It is now well known that Revil and DarkSide, some of the famous and notorious ransomware gangs, have allegedly stopped its task and left the ransomware group. Interestingly, new ransomware gangs are now claiming to be the successor of these two gangs.
After the disappearance of the two ransomware gangs, that emergence of new ransomware gangs has left the question of possible rebranding. The new gang named BlackMatter is also looking for affiliates. They have also posted advertisements on two of the forums of cybercrime.
Connection with REvil
Some of the targeting rules that are followed by BlackMatter are similar to those claimed by REvil.

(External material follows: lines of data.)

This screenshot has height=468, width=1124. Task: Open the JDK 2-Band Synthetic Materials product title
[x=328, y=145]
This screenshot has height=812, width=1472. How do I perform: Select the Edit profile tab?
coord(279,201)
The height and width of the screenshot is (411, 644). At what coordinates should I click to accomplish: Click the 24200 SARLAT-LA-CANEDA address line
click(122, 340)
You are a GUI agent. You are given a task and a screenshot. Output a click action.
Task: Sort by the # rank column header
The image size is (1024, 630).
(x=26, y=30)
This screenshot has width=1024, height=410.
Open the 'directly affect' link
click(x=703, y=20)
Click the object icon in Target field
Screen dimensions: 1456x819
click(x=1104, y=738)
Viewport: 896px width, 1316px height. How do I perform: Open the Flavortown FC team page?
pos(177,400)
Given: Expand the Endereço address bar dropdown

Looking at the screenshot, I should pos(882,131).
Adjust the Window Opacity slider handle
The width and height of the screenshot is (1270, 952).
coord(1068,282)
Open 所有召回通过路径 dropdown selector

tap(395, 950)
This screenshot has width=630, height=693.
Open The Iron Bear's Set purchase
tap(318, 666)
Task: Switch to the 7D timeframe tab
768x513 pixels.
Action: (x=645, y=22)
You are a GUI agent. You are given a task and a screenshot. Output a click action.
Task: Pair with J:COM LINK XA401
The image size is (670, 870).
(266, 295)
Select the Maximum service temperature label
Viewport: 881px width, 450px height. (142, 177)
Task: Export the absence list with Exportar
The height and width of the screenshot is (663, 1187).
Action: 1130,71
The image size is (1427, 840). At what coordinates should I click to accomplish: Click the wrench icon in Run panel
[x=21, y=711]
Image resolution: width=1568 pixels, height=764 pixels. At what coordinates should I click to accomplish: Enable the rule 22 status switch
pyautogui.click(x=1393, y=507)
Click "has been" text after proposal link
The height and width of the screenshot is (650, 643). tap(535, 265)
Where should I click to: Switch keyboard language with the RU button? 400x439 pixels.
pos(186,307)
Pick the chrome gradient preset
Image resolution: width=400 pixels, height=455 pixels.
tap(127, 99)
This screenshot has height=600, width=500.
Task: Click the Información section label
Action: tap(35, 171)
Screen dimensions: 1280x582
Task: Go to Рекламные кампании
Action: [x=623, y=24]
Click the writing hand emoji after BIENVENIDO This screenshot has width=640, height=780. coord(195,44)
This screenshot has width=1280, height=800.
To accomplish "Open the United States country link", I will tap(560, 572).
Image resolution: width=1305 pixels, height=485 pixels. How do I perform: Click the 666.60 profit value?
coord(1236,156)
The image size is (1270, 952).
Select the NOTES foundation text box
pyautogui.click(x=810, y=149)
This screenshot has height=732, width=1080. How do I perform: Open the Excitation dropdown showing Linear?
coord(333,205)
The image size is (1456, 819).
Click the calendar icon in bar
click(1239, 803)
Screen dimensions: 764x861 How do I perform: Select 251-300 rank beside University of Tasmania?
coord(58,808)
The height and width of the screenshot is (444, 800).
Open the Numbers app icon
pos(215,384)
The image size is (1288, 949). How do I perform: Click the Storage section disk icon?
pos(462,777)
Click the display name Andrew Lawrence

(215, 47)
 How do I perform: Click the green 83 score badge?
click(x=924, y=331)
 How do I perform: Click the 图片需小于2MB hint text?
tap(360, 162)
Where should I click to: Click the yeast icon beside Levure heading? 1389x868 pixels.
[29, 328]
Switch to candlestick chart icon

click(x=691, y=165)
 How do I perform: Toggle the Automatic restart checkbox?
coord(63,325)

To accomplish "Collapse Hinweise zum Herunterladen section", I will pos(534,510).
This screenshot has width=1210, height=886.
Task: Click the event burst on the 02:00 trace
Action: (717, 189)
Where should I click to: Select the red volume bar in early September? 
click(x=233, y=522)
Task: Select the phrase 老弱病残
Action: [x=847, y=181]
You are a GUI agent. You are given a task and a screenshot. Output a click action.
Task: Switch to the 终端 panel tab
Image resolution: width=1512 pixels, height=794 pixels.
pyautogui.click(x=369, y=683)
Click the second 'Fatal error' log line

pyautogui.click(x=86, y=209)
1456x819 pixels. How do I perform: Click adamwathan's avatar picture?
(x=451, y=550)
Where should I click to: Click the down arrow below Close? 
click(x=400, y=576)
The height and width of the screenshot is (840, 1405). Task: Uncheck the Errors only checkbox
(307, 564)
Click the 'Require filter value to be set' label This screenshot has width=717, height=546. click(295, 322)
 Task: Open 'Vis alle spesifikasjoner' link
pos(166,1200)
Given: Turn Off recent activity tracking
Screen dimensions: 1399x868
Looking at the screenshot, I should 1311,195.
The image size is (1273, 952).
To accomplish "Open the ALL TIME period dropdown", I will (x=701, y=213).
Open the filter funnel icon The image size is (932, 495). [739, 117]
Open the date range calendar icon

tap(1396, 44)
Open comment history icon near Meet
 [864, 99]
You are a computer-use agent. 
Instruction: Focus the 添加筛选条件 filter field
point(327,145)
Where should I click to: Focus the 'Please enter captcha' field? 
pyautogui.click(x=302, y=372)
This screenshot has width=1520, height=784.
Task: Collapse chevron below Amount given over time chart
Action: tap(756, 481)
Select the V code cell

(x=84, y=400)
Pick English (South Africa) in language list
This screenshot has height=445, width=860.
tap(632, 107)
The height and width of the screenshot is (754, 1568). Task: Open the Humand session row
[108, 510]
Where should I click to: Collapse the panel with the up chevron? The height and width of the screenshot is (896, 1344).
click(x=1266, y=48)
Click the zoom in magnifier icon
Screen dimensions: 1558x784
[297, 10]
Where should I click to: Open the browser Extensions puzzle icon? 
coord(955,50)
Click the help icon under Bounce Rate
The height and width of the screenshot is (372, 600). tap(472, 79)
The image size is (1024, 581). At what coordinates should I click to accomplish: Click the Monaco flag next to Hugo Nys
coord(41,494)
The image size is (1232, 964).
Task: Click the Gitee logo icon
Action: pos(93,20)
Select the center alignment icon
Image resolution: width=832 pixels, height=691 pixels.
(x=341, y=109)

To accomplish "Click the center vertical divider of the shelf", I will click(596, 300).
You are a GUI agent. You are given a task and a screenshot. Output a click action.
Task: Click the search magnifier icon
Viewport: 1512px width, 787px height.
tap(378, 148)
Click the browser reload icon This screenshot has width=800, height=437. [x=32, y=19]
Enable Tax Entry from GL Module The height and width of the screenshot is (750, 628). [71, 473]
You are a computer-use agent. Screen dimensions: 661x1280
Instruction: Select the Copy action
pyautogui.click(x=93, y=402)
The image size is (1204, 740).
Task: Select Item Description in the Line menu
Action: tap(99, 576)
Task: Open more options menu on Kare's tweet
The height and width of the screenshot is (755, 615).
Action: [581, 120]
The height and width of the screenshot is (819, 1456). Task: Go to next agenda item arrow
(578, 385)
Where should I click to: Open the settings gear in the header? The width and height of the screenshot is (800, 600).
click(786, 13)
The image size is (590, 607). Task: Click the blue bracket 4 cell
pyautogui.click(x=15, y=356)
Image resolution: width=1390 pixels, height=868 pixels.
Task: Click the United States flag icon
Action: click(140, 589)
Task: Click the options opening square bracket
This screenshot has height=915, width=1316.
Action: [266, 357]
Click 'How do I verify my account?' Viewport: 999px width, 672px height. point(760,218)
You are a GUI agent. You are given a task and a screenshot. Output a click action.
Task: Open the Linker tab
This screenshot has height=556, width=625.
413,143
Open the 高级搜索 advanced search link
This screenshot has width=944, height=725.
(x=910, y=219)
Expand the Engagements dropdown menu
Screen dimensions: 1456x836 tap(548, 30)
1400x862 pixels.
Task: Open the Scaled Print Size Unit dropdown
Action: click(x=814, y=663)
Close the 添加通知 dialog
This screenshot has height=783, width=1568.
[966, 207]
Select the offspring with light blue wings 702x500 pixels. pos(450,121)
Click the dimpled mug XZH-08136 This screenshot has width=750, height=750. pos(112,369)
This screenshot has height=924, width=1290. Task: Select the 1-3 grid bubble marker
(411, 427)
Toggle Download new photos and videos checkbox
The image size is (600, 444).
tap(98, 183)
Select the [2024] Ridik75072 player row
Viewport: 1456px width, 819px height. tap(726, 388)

Rules like not targeting the healthcare sector and the government and nonprofit facilities.
Also, they make use of the same tactics that REvil used, and the Windows registry key of REvil was labelled BlackLivesMatter.
These facts do point towards the possibility that REvil may not have retired completely, rather they took a small break from the attacks, although we cannot disregard the possibility that the new BlackMatter ransomware are simply copying the REvil intentionally to gain credibility easily and fast.
Connection to the DarkSide-
The leak site of BlackMatter is uncannily similar to the leak site of the DarkSide, which is currently defunct. Also they said that they would not attack any critical infrastructure.
Conclusion-
There is no concrete evidence of the connection between the gangs. To fill up the voids created by the silencing of the two gangs, new ransomware gangs are emerging.